Coco on her relationship with her mom: “I would also describe it as, well, I am a 13-year-old girl, you are a mom, so I love you, but of course we’re gonna get in fights. But we’re very close. Very close. I love you a lot.”

Courteney’s biggest parenting struggle: “It’s mostly me telling Coco, ‘Please get out of your room and come and have dinner in the kitchen.’ There’s a lot of that, for sure. She’s 13, she likes to be in her room. Unfortunately, I got her this big bed and that was the biggest mistake I’ve made. You need to make a bed really uncomfortable so all they wanna do is just go there for those hours they have to. That’s the big thing, I think.”

Courteney’s one rule is that Coco has a hobby: “My daughter is an incredible singer. She does plays. No, I’m not being a stage mom. Well, I mean — ” “At times,” Coco says, cutting her off. (Cox tells PEOPLE Coco has been in 16 musicals and although she isn’t sure if she will go into acting down the road like both of her parents, the actress will support anything she wants to do.) “I’m sitting there watching you be incredible, I just send you off to the plays to be incredible,” Cox says. “She is really good. I want her to have a hobby, to make her play the piano. I wish my mom had made me play the piano because I do it on my own now, but if I’d done it consistently since I was a kid, I’d be great. And she’s got this instrument in her voice that I want to be backed up with either guitar, piano, I don’t care, but she has to have an activity. That I’m strict about.”

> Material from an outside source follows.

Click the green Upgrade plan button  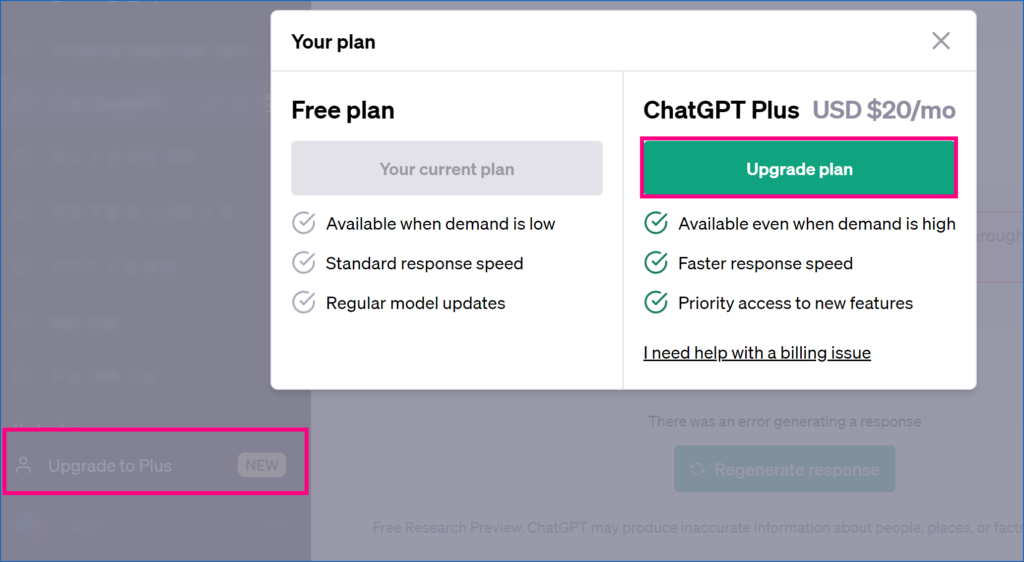pyautogui.click(x=799, y=169)
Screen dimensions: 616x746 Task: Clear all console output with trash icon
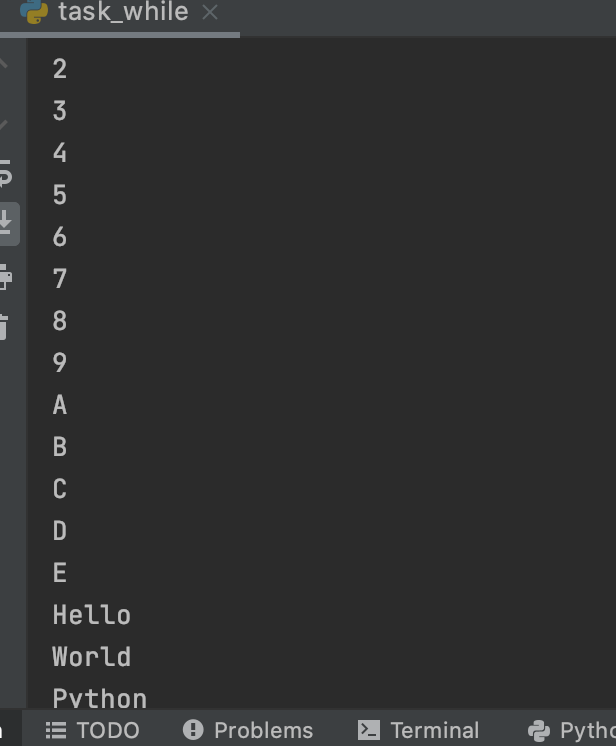pos(4,327)
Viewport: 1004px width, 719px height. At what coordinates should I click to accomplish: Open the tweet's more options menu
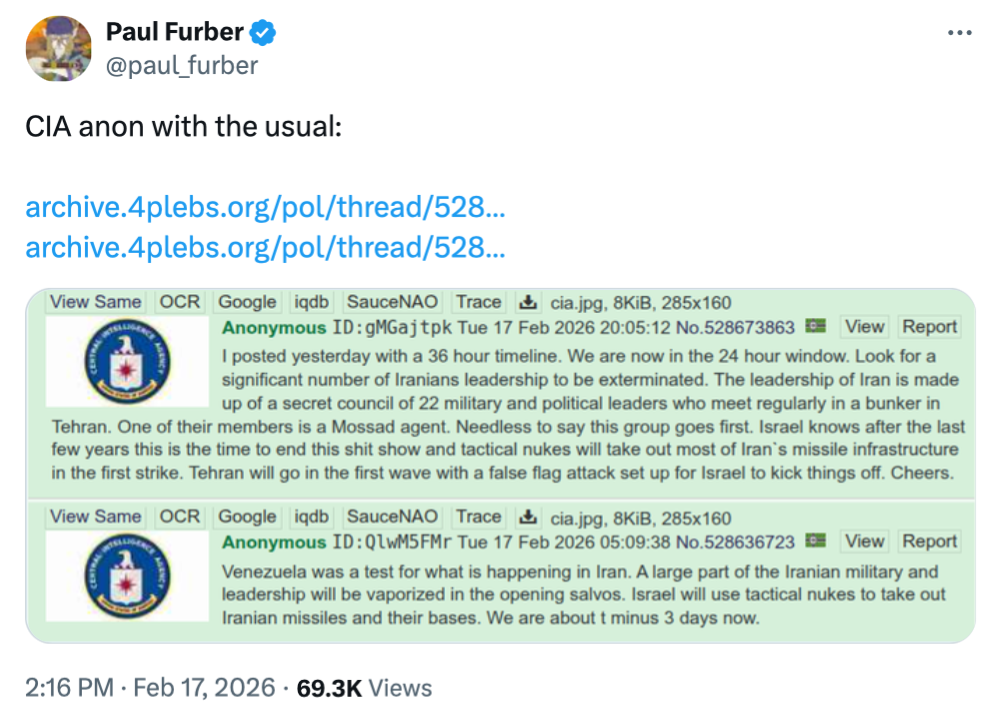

What Coco taught Courteney:
“She’s taught me patience. Probably one of the biggest things she’s taught me is to not take things personally, because really it’s not about us. Whatever moods that she goes through where things happen, I’m the safest place to be able to take it out on. It’s never about me, unless it’s actually about me. But it’s really not about me, and I think that’s something in life that we can learn. Whatever happens, it’s on our own experiences, not usually about the other person.”

[From People]

I tend to believe that Coco will go through a phase where she thinks her mom is an a–hole and she’ll be embarrassed to even be seen with Courteney. But that phase hasn’t come yet. I also think that phase is normal and that Courteney shouldn’t take it personally: all teenagers go through a sh-tty phase. They’re all rebels without a cause. They’re all deeply misunderstood and melodramatic and hyperemotional. The trick is, as Courteney said, to not take it personally. Just know that everyone was an a–hole at some point in their teenage years.

These photos of Cox and Coco are from 2015! Go to People Mag to see the Coco-Courteney photoshoot.

Screening of 'Just Before I Go' - Arrivals

Photos courtesy of WENN.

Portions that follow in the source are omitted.